Sometimes, bad things happen to good stocks. Case in point: Algonquin Power & Utilities Corp.

When I first wrote about the company back in December, 2012, the stock (which I own personally) was trading at $6.66. The shares surged 23 per cent over the next five months – and then promptly collapsed. They closed Tuesday at $6.72 on the Toronto Stock Exchange.

What happened? Well, a couple of things. First, bond yields spiked, creating havoc for interest-sensitive stocks. Both of Algonquin's businesses – power generation and regulated utilities (water, electricity and natural gas) – are vulnerable to rising rates because of the debt they carry and the steady, bond-like cash flows they produce.

Second, in September an independent research firm slapped a "sell" rating on Algonquin's already wobbly shares. Accountability Research Corp. cited "related-party transactions" between Algonquin and private companies controlled by management and warned of "considerably high execution risk in terms of the company's recent acquisition spree."

Judging by the skid in the share price, it's clear many investors were rattled by these developments. However, as much as I don't like watching my stocks tumble, I'm still holding my Algonquin shares because I believe nothing has fundamentally changed in the company's outlook. Algonquin remains a company with good growth potential, a rising and sustainable dividend (currently yielding 5.1 per cent) and a relatively low-risk business model supported by stable cash flows from its regulated utilities and contracted power generation assets.

As for the Accountability report, the concerns it raised are overblown, according to one analyst I spoke with and another who addressed the criticisms in a recent note. For what it's worth, Accountability is the only Canadian research firm with a "sell" on the shares and its price target of $5.25 is well below the Street's average target of $7.90.

"We have examined the report in detail and believe the items are largely either taken out of context, immaterial or wholly without merit," Jeremy Rosenfield of Desjardins Capital Markets wrote in an Oct. 18 note. Referring to the related-party transactions, he said "management has committed to resolving outstanding concerns by the end of the year, finalizing a process that was initiated when the company converted from an income trust to a corporation and internalized management."
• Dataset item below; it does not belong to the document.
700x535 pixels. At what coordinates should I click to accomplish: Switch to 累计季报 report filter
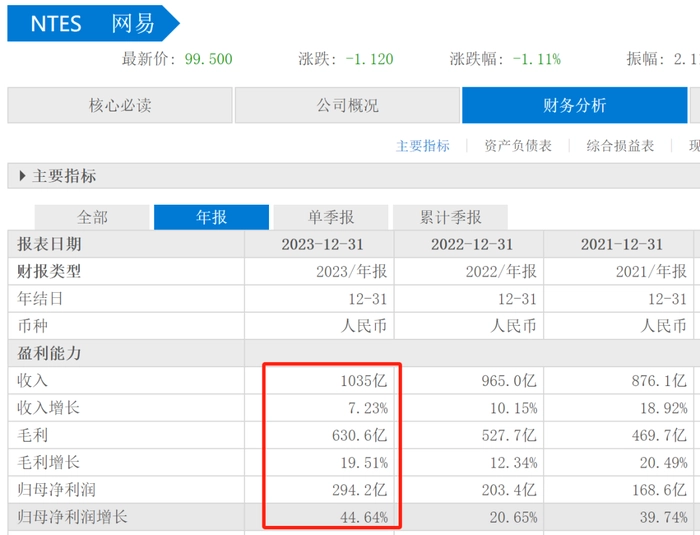[x=450, y=217]
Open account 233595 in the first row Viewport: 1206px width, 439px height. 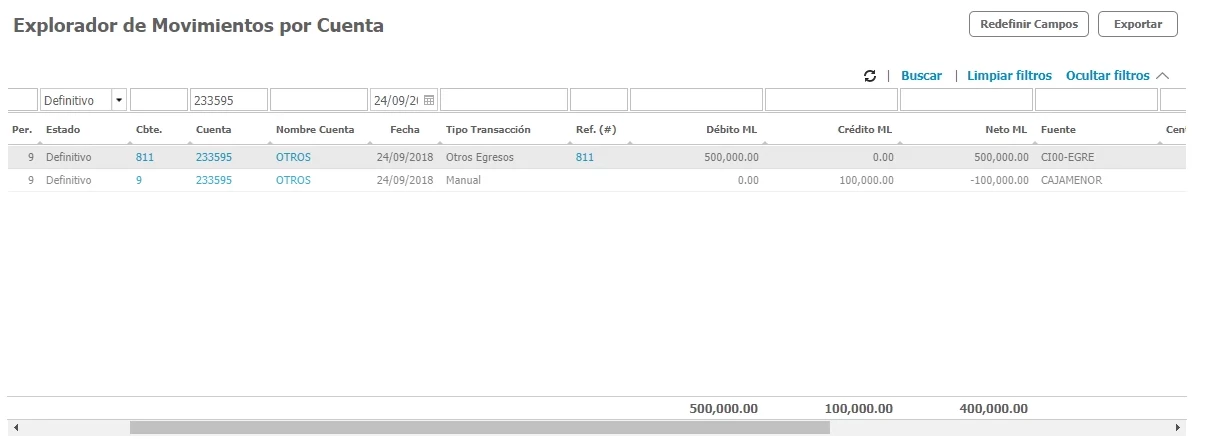(214, 157)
In his report, Mr. Rosenfield offered several reasons that he continues to rate Algonquin a "top pick:"

-Earnings per share and cash flow per share are each expected to rise by about 10 per cent annually over the next five years. Driving growth are recent U.S. wind power and gas utility acquisitions, about $800-million of renewable-power growth projects and $300-million (U.S.) of potential utility investments.
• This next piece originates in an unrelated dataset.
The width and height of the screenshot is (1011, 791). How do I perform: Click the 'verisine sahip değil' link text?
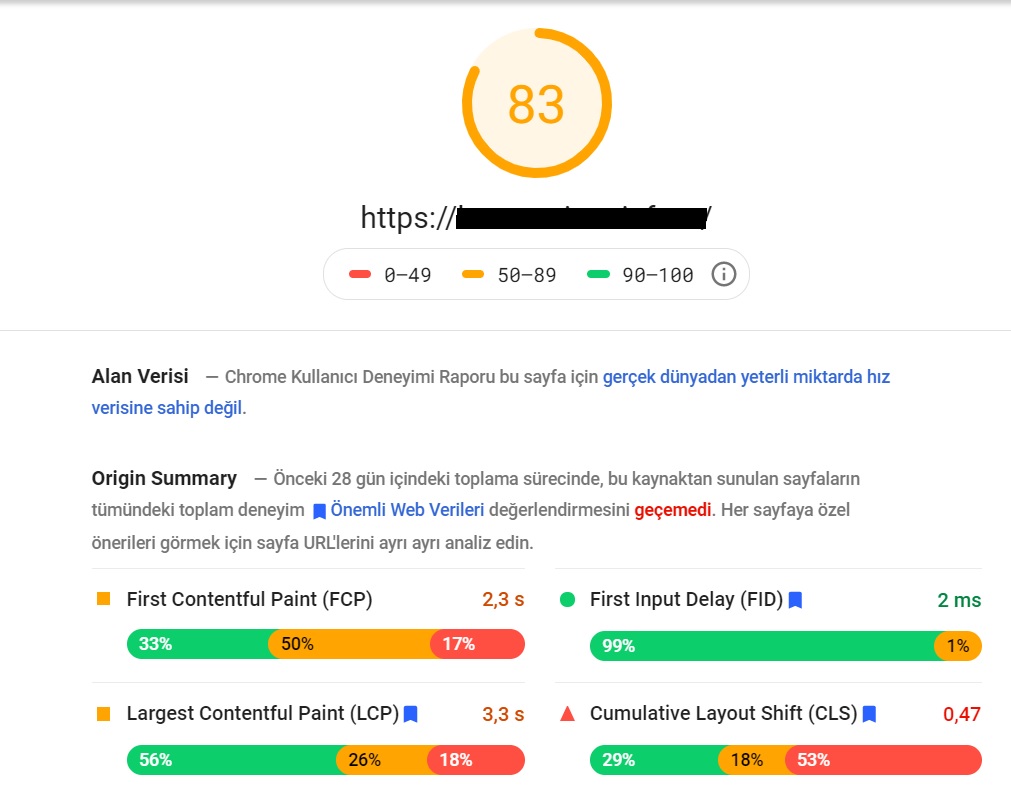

-The payout ratio is "conservative" at about 50 per cent of estimated 2014 free cash flow, with "strong upside potential" in the dividend as earnings and cash flow per share grow.

-The balance sheet is strong, with no pressing need to raise additional equity barring an acquisition. Underscoring the company's solid capital structure, Standard & Poor's in October upgraded Algonquin's credit rating to BBB from BBB-minus.

Matthew Akman, an analyst at Scotia Capital who has a "sector outperform" rating on Algonquin's shares, called its valuation "among the cheapest in our coverage universe," with free cash flow yield of 11.5 per cent based on 2015 estimates. That was in mid-September, when the shares were trading at $6.25 (Canadian). They've since rebounded 7.5 per cent, helped in part by a cooling off in bond yields.

The company has "superior visible organic growth. Meanwhile, its balance sheet remains strong, its debt financing risks are contained, and its equity needs are limited," he wrote.

To be sure, if bond yields resume their ascent, Algonquin and other interest-sensitive stocks could come under renewed pressure. But Algonquin's growing cash flow and dividends should help to limit the damage, which is why – as a long-term investor – I'm willing to ride out the short-term volatility.